Exercise directions: Reproduce every one of the records below word for word, without changing anything.

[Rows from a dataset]

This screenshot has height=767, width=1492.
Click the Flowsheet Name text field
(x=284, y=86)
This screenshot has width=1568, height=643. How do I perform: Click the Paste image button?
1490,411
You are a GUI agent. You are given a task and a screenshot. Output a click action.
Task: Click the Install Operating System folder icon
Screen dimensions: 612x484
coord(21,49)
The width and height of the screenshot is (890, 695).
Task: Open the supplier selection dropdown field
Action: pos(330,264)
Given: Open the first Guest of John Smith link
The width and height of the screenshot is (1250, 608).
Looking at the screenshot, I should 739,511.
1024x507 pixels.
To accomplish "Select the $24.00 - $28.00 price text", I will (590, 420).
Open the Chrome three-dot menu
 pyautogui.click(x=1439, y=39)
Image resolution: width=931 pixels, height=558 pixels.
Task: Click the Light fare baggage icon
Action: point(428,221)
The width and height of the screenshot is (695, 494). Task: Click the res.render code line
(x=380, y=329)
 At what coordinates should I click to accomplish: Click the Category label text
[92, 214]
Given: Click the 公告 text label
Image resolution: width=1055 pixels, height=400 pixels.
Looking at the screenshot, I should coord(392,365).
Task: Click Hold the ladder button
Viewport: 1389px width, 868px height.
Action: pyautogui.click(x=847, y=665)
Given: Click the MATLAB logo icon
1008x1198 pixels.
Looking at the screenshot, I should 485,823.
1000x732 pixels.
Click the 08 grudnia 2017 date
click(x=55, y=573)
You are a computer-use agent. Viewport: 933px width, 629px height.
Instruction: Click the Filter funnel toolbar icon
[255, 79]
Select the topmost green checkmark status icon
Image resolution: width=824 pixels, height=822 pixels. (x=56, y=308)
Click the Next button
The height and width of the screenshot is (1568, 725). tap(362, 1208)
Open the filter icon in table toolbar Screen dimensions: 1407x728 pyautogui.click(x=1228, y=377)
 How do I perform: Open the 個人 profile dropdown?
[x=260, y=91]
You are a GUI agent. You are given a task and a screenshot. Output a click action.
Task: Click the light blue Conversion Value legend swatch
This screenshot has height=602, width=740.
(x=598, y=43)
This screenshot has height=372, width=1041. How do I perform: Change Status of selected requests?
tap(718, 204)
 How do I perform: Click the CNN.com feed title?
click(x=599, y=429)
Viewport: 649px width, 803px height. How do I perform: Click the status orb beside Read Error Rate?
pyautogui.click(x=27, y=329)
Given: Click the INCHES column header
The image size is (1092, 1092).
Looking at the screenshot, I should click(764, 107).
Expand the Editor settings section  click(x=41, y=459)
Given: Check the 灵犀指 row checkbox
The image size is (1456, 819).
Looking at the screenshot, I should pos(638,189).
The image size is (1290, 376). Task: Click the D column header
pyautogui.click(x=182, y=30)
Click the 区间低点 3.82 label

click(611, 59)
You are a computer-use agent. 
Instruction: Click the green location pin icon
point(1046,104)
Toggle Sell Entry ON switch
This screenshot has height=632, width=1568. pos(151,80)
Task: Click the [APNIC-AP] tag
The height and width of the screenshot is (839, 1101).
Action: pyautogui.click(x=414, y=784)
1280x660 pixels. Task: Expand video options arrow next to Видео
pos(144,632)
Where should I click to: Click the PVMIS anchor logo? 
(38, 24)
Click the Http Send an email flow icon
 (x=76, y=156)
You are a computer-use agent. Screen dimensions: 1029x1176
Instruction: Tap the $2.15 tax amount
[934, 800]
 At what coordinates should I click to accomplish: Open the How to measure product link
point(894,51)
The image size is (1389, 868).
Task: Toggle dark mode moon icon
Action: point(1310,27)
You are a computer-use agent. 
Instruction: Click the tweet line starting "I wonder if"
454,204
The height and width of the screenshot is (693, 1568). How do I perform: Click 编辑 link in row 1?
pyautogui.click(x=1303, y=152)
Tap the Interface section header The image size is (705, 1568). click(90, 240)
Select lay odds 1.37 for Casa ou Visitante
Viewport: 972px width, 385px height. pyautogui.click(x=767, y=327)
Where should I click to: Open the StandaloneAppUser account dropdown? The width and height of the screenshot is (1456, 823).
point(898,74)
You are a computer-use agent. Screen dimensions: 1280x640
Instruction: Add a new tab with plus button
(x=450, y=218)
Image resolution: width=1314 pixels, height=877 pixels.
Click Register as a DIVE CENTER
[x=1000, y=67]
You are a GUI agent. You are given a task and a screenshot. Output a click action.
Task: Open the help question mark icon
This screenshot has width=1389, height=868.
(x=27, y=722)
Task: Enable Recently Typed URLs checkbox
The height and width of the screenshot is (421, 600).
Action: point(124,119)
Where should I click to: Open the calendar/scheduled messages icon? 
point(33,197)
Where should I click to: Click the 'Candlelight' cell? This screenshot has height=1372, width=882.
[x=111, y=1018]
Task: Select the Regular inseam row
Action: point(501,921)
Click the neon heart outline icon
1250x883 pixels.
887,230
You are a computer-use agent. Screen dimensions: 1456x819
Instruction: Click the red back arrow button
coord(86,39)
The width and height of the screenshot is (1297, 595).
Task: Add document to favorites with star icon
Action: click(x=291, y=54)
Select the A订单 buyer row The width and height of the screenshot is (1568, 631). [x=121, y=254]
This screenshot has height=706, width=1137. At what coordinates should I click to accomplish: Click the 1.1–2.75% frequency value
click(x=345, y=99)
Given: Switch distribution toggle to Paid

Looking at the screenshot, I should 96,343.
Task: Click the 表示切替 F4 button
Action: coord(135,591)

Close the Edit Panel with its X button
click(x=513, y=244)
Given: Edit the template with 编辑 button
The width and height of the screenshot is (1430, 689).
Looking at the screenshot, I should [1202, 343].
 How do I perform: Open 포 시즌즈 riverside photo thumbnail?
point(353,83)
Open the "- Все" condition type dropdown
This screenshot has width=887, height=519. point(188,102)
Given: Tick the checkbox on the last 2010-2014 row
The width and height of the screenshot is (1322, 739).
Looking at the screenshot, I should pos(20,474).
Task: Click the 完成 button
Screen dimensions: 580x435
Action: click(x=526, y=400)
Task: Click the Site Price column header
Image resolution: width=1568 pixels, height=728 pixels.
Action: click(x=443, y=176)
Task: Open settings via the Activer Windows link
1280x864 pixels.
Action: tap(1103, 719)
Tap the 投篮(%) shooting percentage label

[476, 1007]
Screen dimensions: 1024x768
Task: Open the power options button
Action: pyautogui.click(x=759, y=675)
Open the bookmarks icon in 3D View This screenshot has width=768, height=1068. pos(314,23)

Full response:
This screenshot has height=767, width=1492.
Click the Flowsheet Name text field
(x=284, y=86)
This screenshot has width=1568, height=643. How do I perform: Click the Paste image button?
1490,411
You are a GUI agent. You are given a task and a screenshot. Output a click action.
Task: Click the Install Operating System folder icon
Screen dimensions: 612x484
coord(21,49)
The width and height of the screenshot is (890, 695).
Task: Open the supplier selection dropdown field
Action: pos(330,264)
Given: Open the first Guest of John Smith link
The width and height of the screenshot is (1250, 608).
Looking at the screenshot, I should 739,511.
1024x507 pixels.
To accomplish "Select the $24.00 - $28.00 price text", I will (590, 420).
Open the Chrome three-dot menu
 pyautogui.click(x=1439, y=39)
Image resolution: width=931 pixels, height=558 pixels.
Task: Click the Light fare baggage icon
Action: point(428,221)
The width and height of the screenshot is (695, 494). Task: Click the res.render code line
(x=380, y=329)
 At what coordinates should I click to accomplish: Click the Category label text
[92, 214]
Given: Click the 公告 text label
Image resolution: width=1055 pixels, height=400 pixels.
Looking at the screenshot, I should coord(392,365).
Task: Click Hold the ladder button
Viewport: 1389px width, 868px height.
Action: pyautogui.click(x=847, y=665)
Given: Click the MATLAB logo icon
1008x1198 pixels.
Looking at the screenshot, I should 485,823.
1000x732 pixels.
Click the 08 grudnia 2017 date
click(x=55, y=573)
You are a computer-use agent. Viewport: 933px width, 629px height.
Instruction: Click the Filter funnel toolbar icon
[255, 79]
Select the topmost green checkmark status icon
Image resolution: width=824 pixels, height=822 pixels. (x=56, y=308)
Click the Next button
The height and width of the screenshot is (1568, 725). tap(362, 1208)
Open the filter icon in table toolbar Screen dimensions: 1407x728 pyautogui.click(x=1228, y=377)
 How do I perform: Open the 個人 profile dropdown?
[x=260, y=91]
You are a GUI agent. You are given a task and a screenshot. Output a click action.
Task: Click the light blue Conversion Value legend swatch
This screenshot has height=602, width=740.
(x=598, y=43)
This screenshot has height=372, width=1041. How do I perform: Change Status of selected requests?
tap(718, 204)
 How do I perform: Click the CNN.com feed title?
click(x=599, y=429)
Viewport: 649px width, 803px height. How do I perform: Click the status orb beside Read Error Rate?
pyautogui.click(x=27, y=329)
Given: Click the INCHES column header
The image size is (1092, 1092).
Looking at the screenshot, I should click(764, 107).
Expand the Editor settings section  click(x=41, y=459)
Given: Check the 灵犀指 row checkbox
The image size is (1456, 819).
Looking at the screenshot, I should pos(638,189).
The image size is (1290, 376). Task: Click the D column header
pyautogui.click(x=182, y=30)
Click the 区间低点 3.82 label

click(611, 59)
You are a computer-use agent. 
Instruction: Click the green location pin icon
point(1046,104)
Toggle Sell Entry ON switch
This screenshot has height=632, width=1568. pos(151,80)
Task: Click the [APNIC-AP] tag
The height and width of the screenshot is (839, 1101).
Action: pyautogui.click(x=414, y=784)
1280x660 pixels. Task: Expand video options arrow next to Видео
pos(144,632)
Where should I click to: Click the PVMIS anchor logo? 
(38, 24)
Click the Http Send an email flow icon
 (x=76, y=156)
You are a computer-use agent. Screen dimensions: 1029x1176
Instruction: Tap the $2.15 tax amount
[934, 800]
 At what coordinates should I click to accomplish: Open the How to measure product link
point(894,51)
The image size is (1389, 868).
Task: Toggle dark mode moon icon
Action: point(1310,27)
You are a computer-use agent. 
Instruction: Click the tweet line starting "I wonder if"
454,204
The height and width of the screenshot is (693, 1568). How do I perform: Click 编辑 link in row 1?
pyautogui.click(x=1303, y=152)
Tap the Interface section header The image size is (705, 1568). click(90, 240)
Select lay odds 1.37 for Casa ou Visitante
Viewport: 972px width, 385px height. pyautogui.click(x=767, y=327)
Where should I click to: Open the StandaloneAppUser account dropdown? The width and height of the screenshot is (1456, 823).
point(898,74)
You are a computer-use agent. Screen dimensions: 1280x640
Instruction: Add a new tab with plus button
(x=450, y=218)
Image resolution: width=1314 pixels, height=877 pixels.
Click Register as a DIVE CENTER
[x=1000, y=67]
You are a GUI agent. You are given a task and a screenshot. Output a click action.
Task: Open the help question mark icon
This screenshot has width=1389, height=868.
(x=27, y=722)
Task: Enable Recently Typed URLs checkbox
The height and width of the screenshot is (421, 600).
Action: point(124,119)
Where should I click to: Open the calendar/scheduled messages icon? 
point(33,197)
Where should I click to: Click the 'Candlelight' cell? This screenshot has height=1372, width=882.
[x=111, y=1018]
Task: Select the Regular inseam row
Action: point(501,921)
Click the neon heart outline icon
1250x883 pixels.
887,230
You are a computer-use agent. Screen dimensions: 1456x819
Instruction: Click the red back arrow button
coord(86,39)
The width and height of the screenshot is (1297, 595).
Task: Add document to favorites with star icon
Action: click(x=291, y=54)
Select the A订单 buyer row The width and height of the screenshot is (1568, 631). [x=121, y=254]
This screenshot has height=706, width=1137. At what coordinates should I click to accomplish: Click the 1.1–2.75% frequency value
click(x=345, y=99)
Given: Switch distribution toggle to Paid

Looking at the screenshot, I should 96,343.
Task: Click the 表示切替 F4 button
Action: coord(135,591)

Close the Edit Panel with its X button
click(x=513, y=244)
Given: Edit the template with 编辑 button
The width and height of the screenshot is (1430, 689).
Looking at the screenshot, I should [1202, 343].
 How do I perform: Open 포 시즌즈 riverside photo thumbnail?
point(353,83)
Open the "- Все" condition type dropdown
This screenshot has width=887, height=519. point(188,102)
Given: Tick the checkbox on the last 2010-2014 row
The width and height of the screenshot is (1322, 739).
Looking at the screenshot, I should pos(20,474).
Task: Click the 完成 button
Screen dimensions: 580x435
Action: click(x=526, y=400)
Task: Click the Site Price column header
Image resolution: width=1568 pixels, height=728 pixels.
Action: click(x=443, y=176)
Task: Open settings via the Activer Windows link
1280x864 pixels.
Action: tap(1103, 719)
Tap the 投篮(%) shooting percentage label

[476, 1007]
Screen dimensions: 1024x768
Task: Open the power options button
Action: pyautogui.click(x=759, y=675)
Open the bookmarks icon in 3D View This screenshot has width=768, height=1068. pos(314,23)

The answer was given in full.